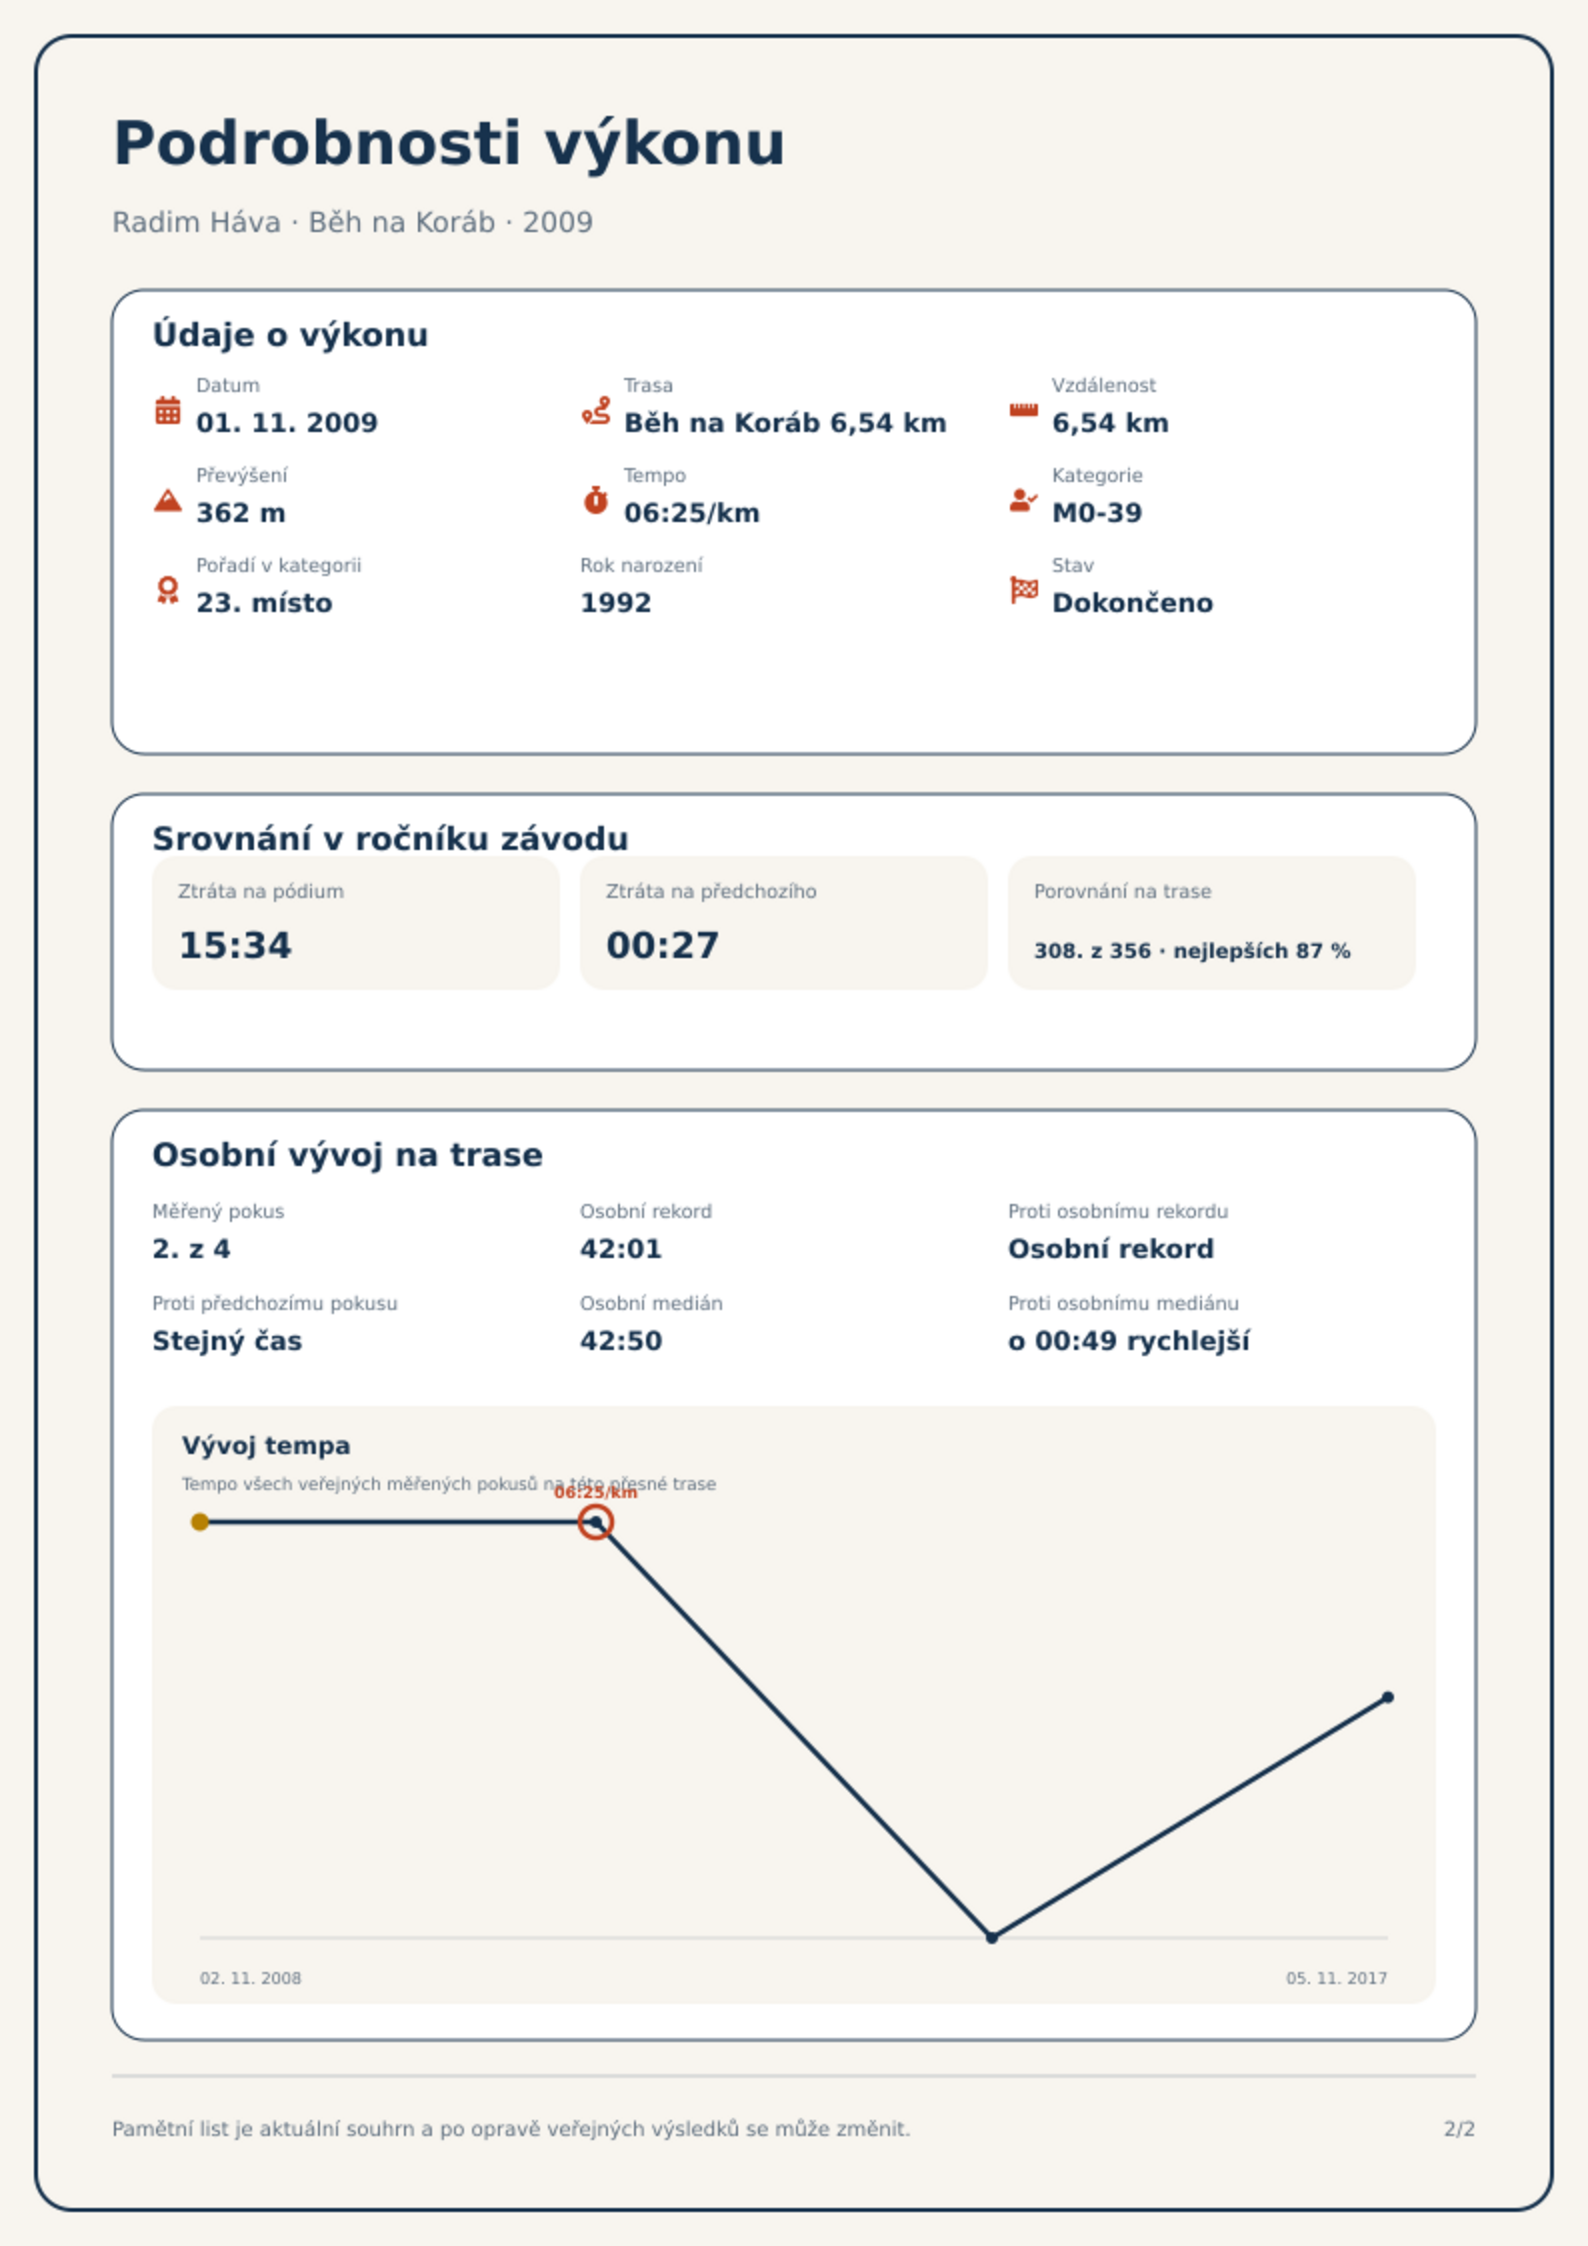This screenshot has width=1588, height=2246.
Task: Click the last chart point for 2017
Action: coord(1388,1697)
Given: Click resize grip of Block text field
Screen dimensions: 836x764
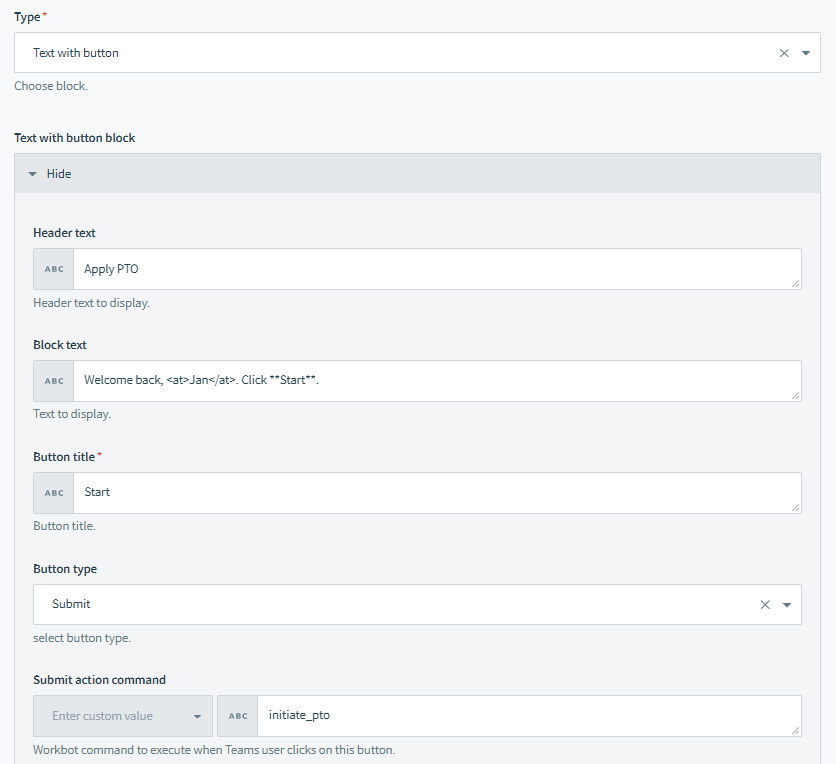Looking at the screenshot, I should [796, 396].
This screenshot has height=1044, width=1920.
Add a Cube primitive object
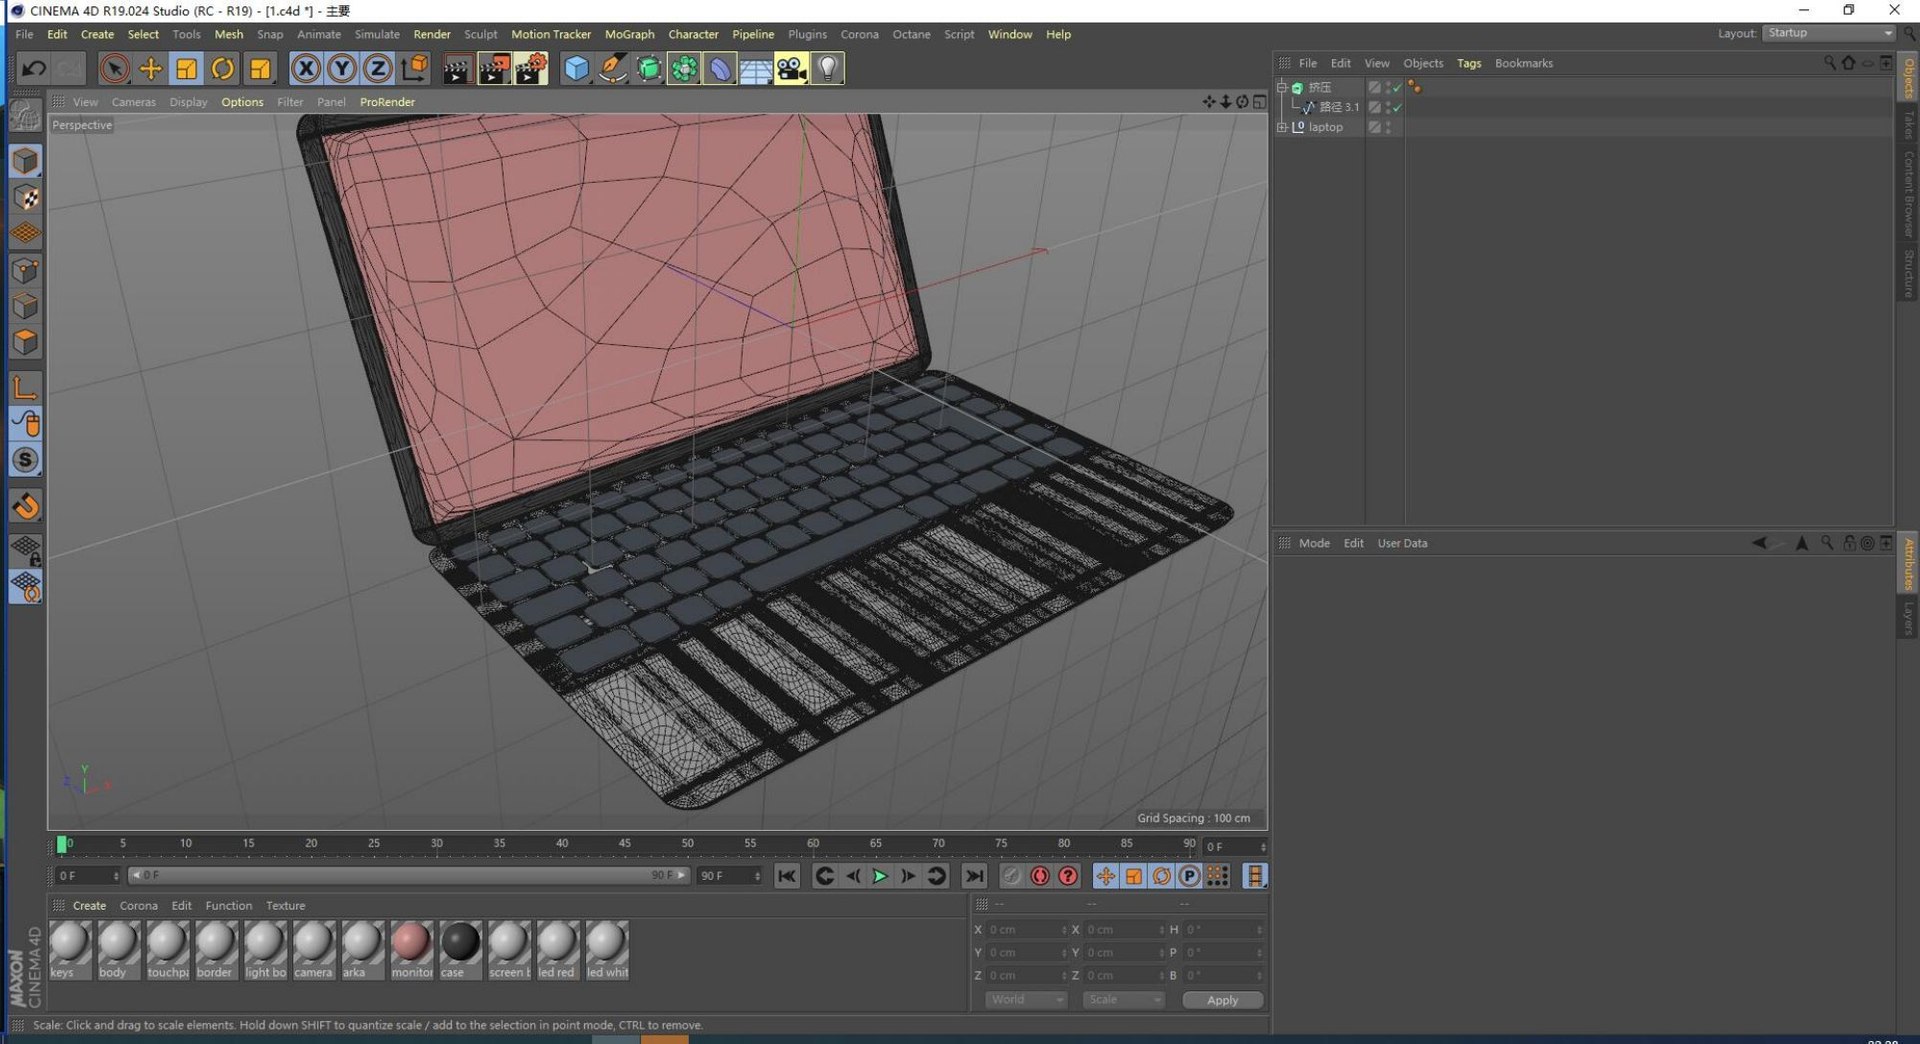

● Exercise requirements
Every line from the one containing "This screenshot has height=1044, width=1920." to the final line of the records should be duplicated exactly; no picture is to be copied.

● Result below
This screenshot has height=1044, width=1920.
Add a Cube primitive object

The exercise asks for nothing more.